Das ist ein Zusammenhang, von dem nicht zuletzt die Geschichtenfabrik Kino profitiert. Dass solche Reflexionen durchschimmern, ist nicht das geringste Verdienst von Regisseur Egoyan. Der hat sich schließlich seit den 80er-Jahren vor allem als Spezialist für eigenwillige, doppelbödige Arbeiten einen Namen gemacht. Mit dem dicht gesponnenen Trauerbewältigungsdrama "Das süße Jenseits" gewann er 1997 den Großen Preis der Jury in Cannes.

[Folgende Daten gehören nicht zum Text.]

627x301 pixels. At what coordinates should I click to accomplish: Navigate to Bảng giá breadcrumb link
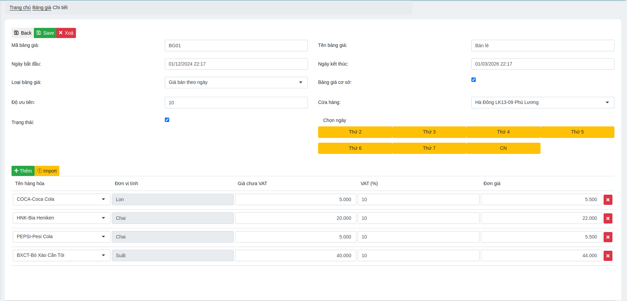[x=42, y=7]
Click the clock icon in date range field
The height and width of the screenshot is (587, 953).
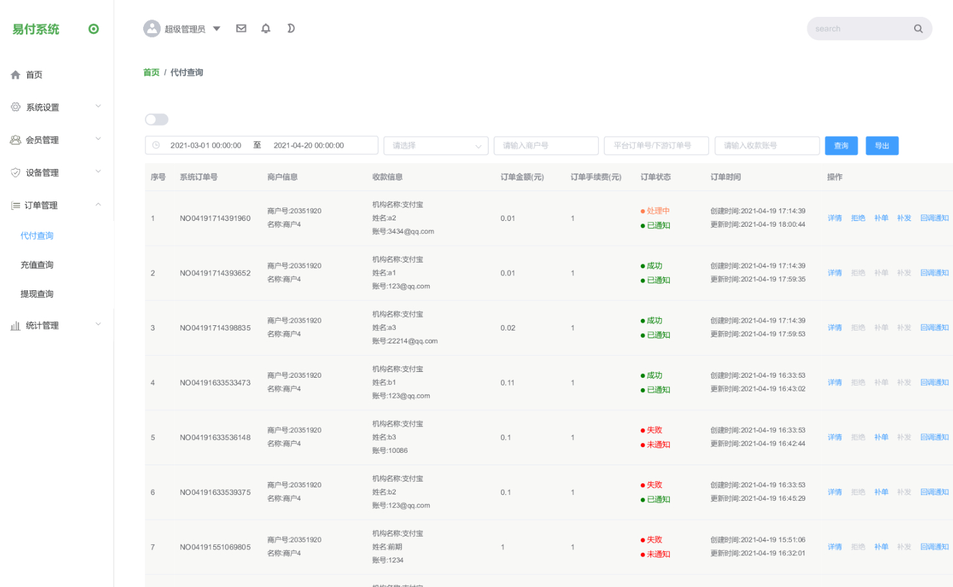point(156,145)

Egoyans späteren Filmen fehlte es dann aber immer wieder an Kantigkeit und Biss, das Spiel mit Halbweltschauplätzen und -figuren geriet nicht selten zur Stilübung. Auch "Chloe" kippt leider immer wieder ins Klischee eines handelsüblichen, überspannten Erotikthrillers. Das kann das konzentriert agierende Ensemble nicht verhindern, und daran ist wohl auch die perfekte Ausstattung schuld: Die Kleider und Räume entfalten sinnliche Präsenz, allerdings in einem Ausmaß, das alles zu erdrücken droht. Das mag man als Bild für Catherines Problem interpretieren. Letztlich reduziert es "Chloe" auf modernes Ausstattungskino. (Isabella Reicher / DER STANDARD, Print-Ausgabe, 12.8.2010)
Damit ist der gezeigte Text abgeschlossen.